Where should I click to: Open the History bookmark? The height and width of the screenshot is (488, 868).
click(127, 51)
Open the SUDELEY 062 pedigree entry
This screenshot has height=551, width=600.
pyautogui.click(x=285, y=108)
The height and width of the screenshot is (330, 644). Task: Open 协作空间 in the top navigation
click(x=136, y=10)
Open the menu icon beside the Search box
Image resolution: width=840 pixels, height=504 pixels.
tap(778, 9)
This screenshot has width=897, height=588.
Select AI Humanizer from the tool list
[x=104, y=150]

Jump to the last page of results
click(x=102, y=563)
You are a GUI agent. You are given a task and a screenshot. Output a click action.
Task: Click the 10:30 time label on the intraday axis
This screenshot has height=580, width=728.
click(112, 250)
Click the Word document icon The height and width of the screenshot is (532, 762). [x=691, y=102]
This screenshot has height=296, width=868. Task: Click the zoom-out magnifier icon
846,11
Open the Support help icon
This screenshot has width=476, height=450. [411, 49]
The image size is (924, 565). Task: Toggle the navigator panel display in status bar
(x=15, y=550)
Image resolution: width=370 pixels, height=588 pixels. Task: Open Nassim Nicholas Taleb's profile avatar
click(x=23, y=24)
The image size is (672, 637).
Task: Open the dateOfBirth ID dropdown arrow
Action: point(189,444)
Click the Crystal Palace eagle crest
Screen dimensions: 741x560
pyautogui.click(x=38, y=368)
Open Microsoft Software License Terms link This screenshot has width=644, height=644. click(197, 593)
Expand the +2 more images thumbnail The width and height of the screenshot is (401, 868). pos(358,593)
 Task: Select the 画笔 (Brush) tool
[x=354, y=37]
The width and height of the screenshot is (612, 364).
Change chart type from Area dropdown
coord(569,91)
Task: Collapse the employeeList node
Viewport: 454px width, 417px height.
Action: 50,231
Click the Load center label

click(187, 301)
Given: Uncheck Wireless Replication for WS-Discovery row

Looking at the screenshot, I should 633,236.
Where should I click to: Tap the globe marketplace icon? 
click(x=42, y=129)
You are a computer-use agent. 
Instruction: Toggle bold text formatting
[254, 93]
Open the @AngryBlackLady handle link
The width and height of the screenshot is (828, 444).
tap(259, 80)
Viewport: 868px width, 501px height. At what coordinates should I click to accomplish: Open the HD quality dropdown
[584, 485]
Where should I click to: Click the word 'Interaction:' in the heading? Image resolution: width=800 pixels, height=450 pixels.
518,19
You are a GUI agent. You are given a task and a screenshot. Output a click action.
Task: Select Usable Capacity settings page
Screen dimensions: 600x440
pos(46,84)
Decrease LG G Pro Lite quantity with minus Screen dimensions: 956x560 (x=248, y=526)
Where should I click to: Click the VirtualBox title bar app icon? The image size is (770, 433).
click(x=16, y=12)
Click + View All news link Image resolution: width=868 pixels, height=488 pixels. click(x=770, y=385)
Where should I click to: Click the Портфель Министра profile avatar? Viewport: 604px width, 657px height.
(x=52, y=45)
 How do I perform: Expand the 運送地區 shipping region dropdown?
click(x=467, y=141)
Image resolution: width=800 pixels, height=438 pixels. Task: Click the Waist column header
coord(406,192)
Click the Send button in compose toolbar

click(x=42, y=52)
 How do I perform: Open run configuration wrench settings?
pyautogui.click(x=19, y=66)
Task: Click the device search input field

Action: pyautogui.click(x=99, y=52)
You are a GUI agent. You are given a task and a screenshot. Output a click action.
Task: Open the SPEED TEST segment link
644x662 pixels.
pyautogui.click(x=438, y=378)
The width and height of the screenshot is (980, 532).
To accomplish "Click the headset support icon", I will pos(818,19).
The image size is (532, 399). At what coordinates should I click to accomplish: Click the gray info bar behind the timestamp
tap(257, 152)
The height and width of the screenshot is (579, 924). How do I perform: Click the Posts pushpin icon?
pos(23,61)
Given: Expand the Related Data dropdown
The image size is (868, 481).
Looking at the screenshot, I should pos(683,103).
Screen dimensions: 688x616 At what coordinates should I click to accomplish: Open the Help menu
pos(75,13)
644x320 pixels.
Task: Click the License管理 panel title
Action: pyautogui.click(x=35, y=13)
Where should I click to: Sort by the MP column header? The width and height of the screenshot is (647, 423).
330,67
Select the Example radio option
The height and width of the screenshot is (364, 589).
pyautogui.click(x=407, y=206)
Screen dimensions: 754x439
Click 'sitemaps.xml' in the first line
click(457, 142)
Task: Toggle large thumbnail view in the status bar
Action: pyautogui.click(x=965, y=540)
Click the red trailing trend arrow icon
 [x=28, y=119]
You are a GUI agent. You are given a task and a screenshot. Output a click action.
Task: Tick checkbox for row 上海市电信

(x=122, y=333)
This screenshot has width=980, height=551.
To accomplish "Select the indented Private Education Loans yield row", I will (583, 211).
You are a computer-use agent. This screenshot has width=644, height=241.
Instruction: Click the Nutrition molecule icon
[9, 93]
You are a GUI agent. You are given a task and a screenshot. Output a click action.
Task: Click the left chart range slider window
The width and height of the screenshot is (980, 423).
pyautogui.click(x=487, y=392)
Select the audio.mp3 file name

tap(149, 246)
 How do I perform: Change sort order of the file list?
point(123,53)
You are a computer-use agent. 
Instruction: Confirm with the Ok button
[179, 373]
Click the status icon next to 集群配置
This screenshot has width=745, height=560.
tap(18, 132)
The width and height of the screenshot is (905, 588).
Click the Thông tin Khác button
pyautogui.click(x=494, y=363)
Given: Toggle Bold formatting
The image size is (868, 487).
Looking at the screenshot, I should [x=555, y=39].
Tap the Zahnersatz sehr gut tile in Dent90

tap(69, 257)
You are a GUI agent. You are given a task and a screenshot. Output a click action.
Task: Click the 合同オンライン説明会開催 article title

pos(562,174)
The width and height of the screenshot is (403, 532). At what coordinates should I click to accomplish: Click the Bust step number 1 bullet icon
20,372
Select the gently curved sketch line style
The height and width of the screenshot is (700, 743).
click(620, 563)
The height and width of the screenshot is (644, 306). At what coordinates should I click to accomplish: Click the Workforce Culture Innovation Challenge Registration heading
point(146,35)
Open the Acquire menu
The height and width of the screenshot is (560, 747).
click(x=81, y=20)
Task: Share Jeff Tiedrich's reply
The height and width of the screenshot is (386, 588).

• • •

To do: Every line above has to be restated word for word.

Response:
Where should I click to: Open the History bookmark? The height and width of the screenshot is (488, 868).
click(127, 51)
Open the SUDELEY 062 pedigree entry
This screenshot has height=551, width=600.
pyautogui.click(x=285, y=108)
The height and width of the screenshot is (330, 644). Task: Open 协作空间 in the top navigation
click(x=136, y=10)
Open the menu icon beside the Search box
Image resolution: width=840 pixels, height=504 pixels.
tap(778, 9)
This screenshot has width=897, height=588.
Select AI Humanizer from the tool list
[x=104, y=150]

Jump to the last page of results
click(x=102, y=563)
You are a GUI agent. You are given a task and a screenshot. Output a click action.
Task: Click the 10:30 time label on the intraday axis
This screenshot has height=580, width=728.
click(112, 250)
Click the Word document icon The height and width of the screenshot is (532, 762). [x=691, y=102]
This screenshot has height=296, width=868. Task: Click the zoom-out magnifier icon
846,11
Open the Support help icon
This screenshot has width=476, height=450. [411, 49]
The image size is (924, 565). Task: Toggle the navigator panel display in status bar
(x=15, y=550)
Image resolution: width=370 pixels, height=588 pixels. Task: Open Nassim Nicholas Taleb's profile avatar
click(x=23, y=24)
The image size is (672, 637).
Task: Open the dateOfBirth ID dropdown arrow
Action: point(189,444)
Click the Crystal Palace eagle crest
Screen dimensions: 741x560
pyautogui.click(x=38, y=368)
Open Microsoft Software License Terms link This screenshot has width=644, height=644. click(197, 593)
Expand the +2 more images thumbnail The width and height of the screenshot is (401, 868). pos(358,593)
 Task: Select the 画笔 (Brush) tool
[x=354, y=37]
The width and height of the screenshot is (612, 364).
Change chart type from Area dropdown
coord(569,91)
Task: Collapse the employeeList node
Viewport: 454px width, 417px height.
Action: 50,231
Click the Load center label

click(187, 301)
Given: Uncheck Wireless Replication for WS-Discovery row

Looking at the screenshot, I should 633,236.
Where should I click to: Tap the globe marketplace icon? 
click(x=42, y=129)
You are a computer-use agent. 
Instruction: Toggle bold text formatting
[254, 93]
Open the @AngryBlackLady handle link
The width and height of the screenshot is (828, 444).
tap(259, 80)
Viewport: 868px width, 501px height. At what coordinates should I click to accomplish: Open the HD quality dropdown
[584, 485]
Where should I click to: Click the word 'Interaction:' in the heading? Image resolution: width=800 pixels, height=450 pixels.
518,19
You are a GUI agent. You are given a task and a screenshot. Output a click action.
Task: Select Usable Capacity settings page
Screen dimensions: 600x440
pos(46,84)
Decrease LG G Pro Lite quantity with minus Screen dimensions: 956x560 (x=248, y=526)
Where should I click to: Click the VirtualBox title bar app icon? The image size is (770, 433).
click(x=16, y=12)
Click + View All news link Image resolution: width=868 pixels, height=488 pixels. click(x=770, y=385)
Where should I click to: Click the Портфель Министра profile avatar? Viewport: 604px width, 657px height.
(x=52, y=45)
 How do I perform: Expand the 運送地區 shipping region dropdown?
click(x=467, y=141)
Image resolution: width=800 pixels, height=438 pixels. Task: Click the Waist column header
coord(406,192)
Click the Send button in compose toolbar

click(x=42, y=52)
 How do I perform: Open run configuration wrench settings?
pyautogui.click(x=19, y=66)
Task: Click the device search input field

Action: pyautogui.click(x=99, y=52)
You are a GUI agent. You are given a task and a screenshot. Output a click action.
Task: Open the SPEED TEST segment link
644x662 pixels.
pyautogui.click(x=438, y=378)
The width and height of the screenshot is (980, 532).
To accomplish "Click the headset support icon", I will pos(818,19).
The image size is (532, 399). At what coordinates should I click to accomplish: Click the gray info bar behind the timestamp
tap(257, 152)
The height and width of the screenshot is (579, 924). How do I perform: Click the Posts pushpin icon?
pos(23,61)
Given: Expand the Related Data dropdown
The image size is (868, 481).
Looking at the screenshot, I should pos(683,103).
Screen dimensions: 688x616 At what coordinates should I click to accomplish: Open the Help menu
pos(75,13)
644x320 pixels.
Task: Click the License管理 panel title
Action: pyautogui.click(x=35, y=13)
Where should I click to: Sort by the MP column header? The width and height of the screenshot is (647, 423).
330,67
Select the Example radio option
The height and width of the screenshot is (364, 589).
pyautogui.click(x=407, y=206)
Screen dimensions: 754x439
Click 'sitemaps.xml' in the first line
click(457, 142)
Task: Toggle large thumbnail view in the status bar
Action: pyautogui.click(x=965, y=540)
Click the red trailing trend arrow icon
 [x=28, y=119]
You are a GUI agent. You are given a task and a screenshot. Output a click action.
Task: Tick checkbox for row 上海市电信

(x=122, y=333)
This screenshot has width=980, height=551.
To accomplish "Select the indented Private Education Loans yield row", I will (583, 211).
You are a computer-use agent. This screenshot has width=644, height=241.
Instruction: Click the Nutrition molecule icon
[9, 93]
You are a GUI agent. You are given a task and a screenshot. Output a click action.
Task: Click the left chart range slider window
The width and height of the screenshot is (980, 423).
pyautogui.click(x=487, y=392)
Select the audio.mp3 file name

tap(149, 246)
 How do I perform: Change sort order of the file list?
point(123,53)
You are a computer-use agent. 
Instruction: Confirm with the Ok button
[179, 373]
Click the status icon next to 集群配置
This screenshot has width=745, height=560.
tap(18, 132)
The width and height of the screenshot is (905, 588).
Click the Thông tin Khác button
pyautogui.click(x=494, y=363)
Given: Toggle Bold formatting
The image size is (868, 487).
Looking at the screenshot, I should [x=555, y=39].
Tap the Zahnersatz sehr gut tile in Dent90

tap(69, 257)
You are a GUI agent. You are given a task and a screenshot. Output a click action.
Task: Click the 合同オンライン説明会開催 article title

pos(562,174)
The width and height of the screenshot is (403, 532). At what coordinates should I click to accomplish: Click the Bust step number 1 bullet icon
20,372
Select the gently curved sketch line style
The height and width of the screenshot is (700, 743).
click(620, 563)
The height and width of the screenshot is (644, 306). At what coordinates should I click to accomplish: Click the Workforce Culture Innovation Challenge Registration heading
point(146,35)
Open the Acquire menu
The height and width of the screenshot is (560, 747).
click(x=81, y=20)
Task: Share Jeff Tiedrich's reply
The height and width of the screenshot is (386, 588).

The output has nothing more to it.